*WRITTEN TASK*
Copy the listing below line for line, with no changes.

Element and text location listing
_ _ _ _

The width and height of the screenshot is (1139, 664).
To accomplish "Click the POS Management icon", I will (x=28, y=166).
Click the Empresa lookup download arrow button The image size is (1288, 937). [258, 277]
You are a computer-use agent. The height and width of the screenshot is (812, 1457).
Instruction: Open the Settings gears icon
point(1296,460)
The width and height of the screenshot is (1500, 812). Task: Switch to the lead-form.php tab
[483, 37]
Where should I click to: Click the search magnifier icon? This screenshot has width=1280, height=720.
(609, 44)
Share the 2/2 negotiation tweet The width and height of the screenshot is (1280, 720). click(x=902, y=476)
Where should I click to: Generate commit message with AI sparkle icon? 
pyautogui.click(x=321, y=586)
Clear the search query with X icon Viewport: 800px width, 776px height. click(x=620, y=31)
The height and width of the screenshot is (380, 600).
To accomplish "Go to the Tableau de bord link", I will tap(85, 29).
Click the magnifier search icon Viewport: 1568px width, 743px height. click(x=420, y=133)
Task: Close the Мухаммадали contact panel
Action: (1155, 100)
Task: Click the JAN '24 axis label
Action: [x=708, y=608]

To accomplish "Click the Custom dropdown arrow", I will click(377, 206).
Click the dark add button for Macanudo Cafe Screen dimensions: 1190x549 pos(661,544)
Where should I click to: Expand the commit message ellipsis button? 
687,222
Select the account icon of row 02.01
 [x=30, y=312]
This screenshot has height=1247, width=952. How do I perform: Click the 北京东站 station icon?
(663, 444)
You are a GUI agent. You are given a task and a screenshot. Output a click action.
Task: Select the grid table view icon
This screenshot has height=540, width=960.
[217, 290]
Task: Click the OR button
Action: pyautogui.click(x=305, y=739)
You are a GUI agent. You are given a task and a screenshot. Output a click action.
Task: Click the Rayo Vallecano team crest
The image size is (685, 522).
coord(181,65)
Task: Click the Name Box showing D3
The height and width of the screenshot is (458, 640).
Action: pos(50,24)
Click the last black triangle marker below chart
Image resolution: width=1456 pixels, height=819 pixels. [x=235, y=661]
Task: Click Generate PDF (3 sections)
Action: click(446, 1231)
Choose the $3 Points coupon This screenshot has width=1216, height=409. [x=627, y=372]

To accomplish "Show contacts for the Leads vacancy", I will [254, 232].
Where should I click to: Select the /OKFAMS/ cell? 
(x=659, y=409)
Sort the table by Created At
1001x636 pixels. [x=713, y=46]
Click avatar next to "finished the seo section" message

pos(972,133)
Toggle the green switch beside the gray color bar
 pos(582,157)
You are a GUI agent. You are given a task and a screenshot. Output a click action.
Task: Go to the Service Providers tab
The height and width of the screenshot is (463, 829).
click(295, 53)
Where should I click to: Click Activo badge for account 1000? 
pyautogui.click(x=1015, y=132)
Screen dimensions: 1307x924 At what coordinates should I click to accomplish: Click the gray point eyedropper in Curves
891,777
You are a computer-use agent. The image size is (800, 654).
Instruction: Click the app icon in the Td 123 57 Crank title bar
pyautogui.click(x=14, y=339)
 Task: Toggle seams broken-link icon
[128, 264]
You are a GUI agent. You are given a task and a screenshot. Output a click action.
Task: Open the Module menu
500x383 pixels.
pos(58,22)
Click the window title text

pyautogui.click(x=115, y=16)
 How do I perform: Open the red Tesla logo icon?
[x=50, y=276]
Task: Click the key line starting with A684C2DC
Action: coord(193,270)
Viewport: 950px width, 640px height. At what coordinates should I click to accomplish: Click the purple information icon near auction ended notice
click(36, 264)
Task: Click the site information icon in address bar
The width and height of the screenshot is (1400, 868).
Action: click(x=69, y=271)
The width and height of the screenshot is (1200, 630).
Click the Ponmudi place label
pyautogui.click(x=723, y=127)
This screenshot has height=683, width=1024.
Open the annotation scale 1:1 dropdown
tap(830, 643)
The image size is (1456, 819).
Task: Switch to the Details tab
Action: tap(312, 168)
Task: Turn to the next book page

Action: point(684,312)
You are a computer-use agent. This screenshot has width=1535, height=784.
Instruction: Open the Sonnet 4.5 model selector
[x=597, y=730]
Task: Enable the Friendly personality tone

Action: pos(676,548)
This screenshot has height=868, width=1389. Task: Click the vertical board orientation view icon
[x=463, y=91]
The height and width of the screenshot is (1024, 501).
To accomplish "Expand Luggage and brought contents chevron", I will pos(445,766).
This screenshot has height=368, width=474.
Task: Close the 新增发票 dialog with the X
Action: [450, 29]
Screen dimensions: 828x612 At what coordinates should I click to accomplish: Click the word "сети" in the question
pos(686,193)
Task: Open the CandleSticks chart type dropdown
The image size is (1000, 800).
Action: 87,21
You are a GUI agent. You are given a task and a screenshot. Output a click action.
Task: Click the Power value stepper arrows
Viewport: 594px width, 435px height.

_ _ _ _

*ANSWER TO THIS EXERCISE*
The width and height of the screenshot is (1139, 664).
To accomplish "Click the POS Management icon", I will (x=28, y=166).
Click the Empresa lookup download arrow button The image size is (1288, 937). [258, 277]
You are a computer-use agent. The height and width of the screenshot is (812, 1457).
Instruction: Open the Settings gears icon
point(1296,460)
The width and height of the screenshot is (1500, 812). Task: Switch to the lead-form.php tab
[483, 37]
Where should I click to: Click the search magnifier icon? This screenshot has width=1280, height=720.
(609, 44)
Share the 2/2 negotiation tweet The width and height of the screenshot is (1280, 720). click(x=902, y=476)
Where should I click to: Generate commit message with AI sparkle icon? 
pyautogui.click(x=321, y=586)
Clear the search query with X icon Viewport: 800px width, 776px height. click(x=620, y=31)
The height and width of the screenshot is (380, 600).
To accomplish "Go to the Tableau de bord link", I will tap(85, 29).
Click the magnifier search icon Viewport: 1568px width, 743px height. click(x=420, y=133)
Task: Close the Мухаммадали contact panel
Action: (1155, 100)
Task: Click the JAN '24 axis label
Action: [x=708, y=608]

To accomplish "Click the Custom dropdown arrow", I will click(377, 206).
Click the dark add button for Macanudo Cafe Screen dimensions: 1190x549 pos(661,544)
Where should I click to: Expand the commit message ellipsis button? 
687,222
Select the account icon of row 02.01
 [x=30, y=312]
This screenshot has height=1247, width=952. How do I perform: Click the 北京东站 station icon?
(663, 444)
You are a GUI agent. You are given a task and a screenshot. Output a click action.
Task: Select the grid table view icon
This screenshot has height=540, width=960.
[217, 290]
Task: Click the OR button
Action: pyautogui.click(x=305, y=739)
You are a GUI agent. You are given a task and a screenshot. Output a click action.
Task: Click the Rayo Vallecano team crest
The image size is (685, 522).
coord(181,65)
Task: Click the Name Box showing D3
The height and width of the screenshot is (458, 640).
Action: pos(50,24)
Click the last black triangle marker below chart
Image resolution: width=1456 pixels, height=819 pixels. [x=235, y=661]
Task: Click Generate PDF (3 sections)
Action: click(446, 1231)
Choose the $3 Points coupon This screenshot has width=1216, height=409. [x=627, y=372]

To accomplish "Show contacts for the Leads vacancy", I will [254, 232].
Where should I click to: Select the /OKFAMS/ cell? 
(x=659, y=409)
Sort the table by Created At
1001x636 pixels. [x=713, y=46]
Click avatar next to "finished the seo section" message

pos(972,133)
Toggle the green switch beside the gray color bar
 pos(582,157)
You are a GUI agent. You are given a task and a screenshot. Output a click action.
Task: Go to the Service Providers tab
The height and width of the screenshot is (463, 829).
click(295, 53)
Where should I click to: Click Activo badge for account 1000? 
pyautogui.click(x=1015, y=132)
Screen dimensions: 1307x924 At what coordinates should I click to accomplish: Click the gray point eyedropper in Curves
891,777
You are a computer-use agent. The image size is (800, 654).
Instruction: Click the app icon in the Td 123 57 Crank title bar
pyautogui.click(x=14, y=339)
 Task: Toggle seams broken-link icon
[128, 264]
You are a GUI agent. You are given a task and a screenshot. Output a click action.
Task: Open the Module menu
500x383 pixels.
pos(58,22)
Click the window title text

pyautogui.click(x=115, y=16)
 How do I perform: Open the red Tesla logo icon?
[x=50, y=276]
Task: Click the key line starting with A684C2DC
Action: coord(193,270)
Viewport: 950px width, 640px height. At what coordinates should I click to accomplish: Click the purple information icon near auction ended notice
click(36, 264)
Task: Click the site information icon in address bar
The width and height of the screenshot is (1400, 868).
Action: click(x=69, y=271)
The width and height of the screenshot is (1200, 630).
Click the Ponmudi place label
pyautogui.click(x=723, y=127)
This screenshot has height=683, width=1024.
Open the annotation scale 1:1 dropdown
tap(830, 643)
The image size is (1456, 819).
Task: Switch to the Details tab
Action: tap(312, 168)
Task: Turn to the next book page

Action: point(684,312)
You are a computer-use agent. This screenshot has width=1535, height=784.
Instruction: Open the Sonnet 4.5 model selector
[x=597, y=730]
Task: Enable the Friendly personality tone

Action: pos(676,548)
This screenshot has height=868, width=1389. Task: Click the vertical board orientation view icon
[x=463, y=91]
The height and width of the screenshot is (1024, 501).
To accomplish "Expand Luggage and brought contents chevron", I will pos(445,766).
This screenshot has height=368, width=474.
Task: Close the 新增发票 dialog with the X
Action: [450, 29]
Screen dimensions: 828x612 At what coordinates should I click to accomplish: Click the word "сети" in the question
pos(686,193)
Task: Open the CandleSticks chart type dropdown
The image size is (1000, 800).
Action: 87,21
You are a GUI agent. You are given a task and a screenshot. Output a click action.
Task: Click the Power value stepper arrows
Viewport: 594px width, 435px height.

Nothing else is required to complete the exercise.